Reduce, Reuse Recycle!

  Undead troops are generally used as expendable cannon fodder. If a necromancer has one (or ten) of his zombie minions hacked to pieces, can he simply reanimate them again.   Yes, but it is not as easy as it sounds. Many necromancers view as more trouble than its worth.   To reanimated a once animate corpse, the necromancer has to recast the spell at least twice more to reanimate a corpse a second time.   The first casting is to repair or "heal" the mangled corpse. and the second casting is to reanimate the newly repaired corpse.   An undead minion that was cleanly decapitated or had its skull crushed needs one casting to repair the corpse and one casting to reanimate the corpse.   An undead minion that was chopped into tiny pieces needs to four castings of the spell to repair the corpse and a fifth casting to reanimate it.   If the corpse was melted in acid or otherwise turned into something so amorphous that casual onlookers cannot tell that the remains are actually a corpse, it takes nine castings to repair it and a tenth to reanimate it and even then, the necromancer still needs to recover all the remains.   Note that multiple castings to reanimate a corpse expend the reagents with each and every single casting.

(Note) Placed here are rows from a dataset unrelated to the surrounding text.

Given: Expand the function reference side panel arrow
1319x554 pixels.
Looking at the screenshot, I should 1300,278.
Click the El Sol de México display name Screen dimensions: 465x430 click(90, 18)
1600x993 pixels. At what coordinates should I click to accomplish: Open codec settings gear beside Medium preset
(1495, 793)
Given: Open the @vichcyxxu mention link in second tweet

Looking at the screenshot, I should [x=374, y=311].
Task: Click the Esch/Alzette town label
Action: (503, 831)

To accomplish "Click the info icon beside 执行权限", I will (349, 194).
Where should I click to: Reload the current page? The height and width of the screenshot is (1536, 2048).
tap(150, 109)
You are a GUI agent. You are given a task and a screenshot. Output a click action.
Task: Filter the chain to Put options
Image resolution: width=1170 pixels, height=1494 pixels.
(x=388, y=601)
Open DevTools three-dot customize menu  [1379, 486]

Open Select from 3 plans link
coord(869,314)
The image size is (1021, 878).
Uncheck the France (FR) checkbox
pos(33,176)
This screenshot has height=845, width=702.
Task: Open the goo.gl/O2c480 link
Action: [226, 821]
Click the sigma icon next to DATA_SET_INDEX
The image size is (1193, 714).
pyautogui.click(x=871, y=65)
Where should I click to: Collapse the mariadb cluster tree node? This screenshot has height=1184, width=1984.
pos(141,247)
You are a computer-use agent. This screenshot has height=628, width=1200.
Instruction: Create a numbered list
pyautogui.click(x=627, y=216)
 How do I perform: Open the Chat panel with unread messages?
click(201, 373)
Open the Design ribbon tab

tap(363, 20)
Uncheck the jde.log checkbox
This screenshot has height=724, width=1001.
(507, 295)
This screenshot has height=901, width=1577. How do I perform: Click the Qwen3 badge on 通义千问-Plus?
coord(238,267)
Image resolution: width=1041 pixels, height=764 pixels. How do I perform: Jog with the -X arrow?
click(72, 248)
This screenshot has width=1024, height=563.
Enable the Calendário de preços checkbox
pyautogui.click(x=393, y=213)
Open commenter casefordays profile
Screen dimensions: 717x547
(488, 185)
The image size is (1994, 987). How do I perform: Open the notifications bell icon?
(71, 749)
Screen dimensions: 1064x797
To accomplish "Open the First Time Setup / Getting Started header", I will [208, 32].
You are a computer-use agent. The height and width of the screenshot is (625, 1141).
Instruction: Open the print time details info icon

Meaning this can get very expensive.  

Necromantic Psychological Warfare

  Sadistic necromancers like to re-animate the corpses of the friends and family of their living enemies.   This could provide a necromancer incentive to re-usse a specific corpse over and over. Unfortunately for necromancers a "repaired" corpse does not look like much like the original corpse so a necromancer can usually only play the psychological warfare card once per corpse.   A necromancer who is also an illusionist can have lots of fun with psychological warfare if they are creative enough. In this case, it really doesn't matter who the corpse originally was.